Biz Kürdistan peşmergesiyiz ve peşmergelerimizi de böyle eğitiyoruz!
Aziz Weysi: Ben Zerevani güçleri komutanıyım ve evet, beni buraya atayan bir partidir. Ancak hiç bir zaman görevimi partizanca yapmadım. Biz Kürdistan peşmergesiyiz ve peşmergelerimizi de böyle eğitiyoruz. Goran’ın kendisi partilerin peşmergelerinin olmaması gerektiğini söylüyor. Bizim ulusal peşmerge yapımız vardır. Bütün Zerevani güçlerini dolaşsanız, bir tane KDP bayrağı göremezsiniz. Olsa da bırakmayız. Çünkü biz Bölgesel Kürdistan Hükümeti için çalışıyoruz. Biz Peşmergelerimizi partisel düşünce ve inançlarına göre değerlendirmiyoruz. Kimsenin de parti işlerini bizim içimizde yapmasına müsaade etmeyiz.
Hasan Doğan: Goran’ın Peşmergelerine siperleri bırakması için talimat gönderdiği söyleniyor...
Hick kimse bir partinin siyaseti doğrultusunda Kürdistan savunmasını bırakmaz!
Aziz Weysi: Göndersinler. Bunu ciddiye alacak bir Peşmerge olabileceğine inanmıyorum. Kürdistan için çalışan bir peşmergenin, bir partinin “işini bırak” deyişine kulak vermesi mümkün değildir. Hiç kimse bir partinin siyaseti doğrultusunda Kürdistan savunmasını bırakmaz. Ben KDP’liyim, ama Peşmerge Bakanımız Goran hareketindendir. Bunun için ne birbirimize saygısızlık ederiz, ne de ben onun emirlerini yerine getirmezlik etmem. Askerlik budur. Bu söylenenler bazı çevrelerin propagandası da olabilir. Ama gerçek de olsa, kendisine Peşmergeyim diyen hiç kimse bu tür şeylere değer vermez. Gönüllü olarak siperlere gidenler için birşey diyemem. Ama peşmerge ordusu sistemi içinde görevli olan hiç kimse bu tür birşeyi kabul etmez.

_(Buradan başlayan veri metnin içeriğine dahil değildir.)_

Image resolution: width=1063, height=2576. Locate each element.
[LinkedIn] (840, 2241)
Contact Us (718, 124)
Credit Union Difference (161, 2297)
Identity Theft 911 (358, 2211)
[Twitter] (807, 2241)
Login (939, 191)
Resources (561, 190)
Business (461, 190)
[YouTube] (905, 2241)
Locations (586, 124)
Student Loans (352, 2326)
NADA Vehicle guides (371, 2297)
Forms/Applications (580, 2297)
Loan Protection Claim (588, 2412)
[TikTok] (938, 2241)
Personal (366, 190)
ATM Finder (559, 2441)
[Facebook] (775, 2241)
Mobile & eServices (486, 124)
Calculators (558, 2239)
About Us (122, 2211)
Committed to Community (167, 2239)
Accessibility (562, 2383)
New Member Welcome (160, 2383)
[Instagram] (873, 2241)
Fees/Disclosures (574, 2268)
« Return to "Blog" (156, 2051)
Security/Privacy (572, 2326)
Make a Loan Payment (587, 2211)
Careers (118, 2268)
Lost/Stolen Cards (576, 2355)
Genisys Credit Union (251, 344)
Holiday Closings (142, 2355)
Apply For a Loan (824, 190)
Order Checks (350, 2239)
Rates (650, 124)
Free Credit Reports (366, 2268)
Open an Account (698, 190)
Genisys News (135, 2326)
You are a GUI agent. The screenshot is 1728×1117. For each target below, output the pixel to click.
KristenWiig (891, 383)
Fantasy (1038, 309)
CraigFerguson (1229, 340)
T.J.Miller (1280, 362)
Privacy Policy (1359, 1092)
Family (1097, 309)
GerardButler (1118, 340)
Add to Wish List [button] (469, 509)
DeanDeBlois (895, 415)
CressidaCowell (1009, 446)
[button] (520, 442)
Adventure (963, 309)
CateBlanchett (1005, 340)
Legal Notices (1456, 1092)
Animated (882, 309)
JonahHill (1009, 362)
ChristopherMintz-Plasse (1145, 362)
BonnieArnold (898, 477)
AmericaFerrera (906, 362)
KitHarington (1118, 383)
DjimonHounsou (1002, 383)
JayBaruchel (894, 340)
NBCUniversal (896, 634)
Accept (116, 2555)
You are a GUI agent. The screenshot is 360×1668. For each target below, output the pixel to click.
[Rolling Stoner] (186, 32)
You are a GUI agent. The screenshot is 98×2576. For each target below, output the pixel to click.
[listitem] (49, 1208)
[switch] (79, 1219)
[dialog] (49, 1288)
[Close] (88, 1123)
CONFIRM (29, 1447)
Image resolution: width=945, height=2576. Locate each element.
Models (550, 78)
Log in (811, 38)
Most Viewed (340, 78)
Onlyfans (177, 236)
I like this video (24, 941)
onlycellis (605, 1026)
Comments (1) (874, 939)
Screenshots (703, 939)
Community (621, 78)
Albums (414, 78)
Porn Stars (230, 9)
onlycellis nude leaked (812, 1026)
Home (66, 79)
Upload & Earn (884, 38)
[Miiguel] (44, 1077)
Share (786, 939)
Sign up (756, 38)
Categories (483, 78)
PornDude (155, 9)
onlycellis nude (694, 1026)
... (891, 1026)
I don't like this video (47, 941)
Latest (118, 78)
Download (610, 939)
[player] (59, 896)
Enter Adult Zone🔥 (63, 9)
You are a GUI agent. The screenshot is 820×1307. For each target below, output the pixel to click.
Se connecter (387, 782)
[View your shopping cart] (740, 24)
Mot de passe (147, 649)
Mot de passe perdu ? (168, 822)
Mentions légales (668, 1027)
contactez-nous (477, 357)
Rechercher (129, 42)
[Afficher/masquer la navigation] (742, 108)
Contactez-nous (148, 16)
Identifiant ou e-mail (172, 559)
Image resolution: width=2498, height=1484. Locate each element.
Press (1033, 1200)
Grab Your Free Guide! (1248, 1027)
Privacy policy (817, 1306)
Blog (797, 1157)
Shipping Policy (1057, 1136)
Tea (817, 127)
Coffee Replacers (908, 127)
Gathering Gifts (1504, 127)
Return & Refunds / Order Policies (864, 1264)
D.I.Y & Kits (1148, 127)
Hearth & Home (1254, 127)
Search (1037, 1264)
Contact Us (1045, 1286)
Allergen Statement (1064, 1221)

Hasan Doğan: Peşmerge Bakanı bu süreçte ne yapmalıydı sizce?
Peşmergenin istikrarlı savaşını desteklemek için açıklamalar yapmalıydı!
Aziz Weysi: Gönül isterdi ki, sayın Peşmerge Bakanı, medyada Başkanlık tartışmasının çığırından çıktığı ve karışıklıkların gerçekleştiği bu zamanlarda, peşmergenin istikrarlı savaşını desteklemek için açıklamalar yapmalıydı. Peşmergelere, demokratik bir toplumda siyasal çelişkilerin normal olduğunu, tartışmaların çıkabileceğini, ama bunun peşmergenin maneviyatını etkilemesine izin vermeyeceklerini anlatmalıydı. Siz düşmanla göğüs göğüsesiniz; siz kendi işinizi yapmaya devam edin ve bırakın siyasiler de kendi işlerini yapsınlar. Oysa ne yazık ki, sayın Peşmerge Bakanı, ki çok saydı duyduğum bir kişidir, bunu yapmadı.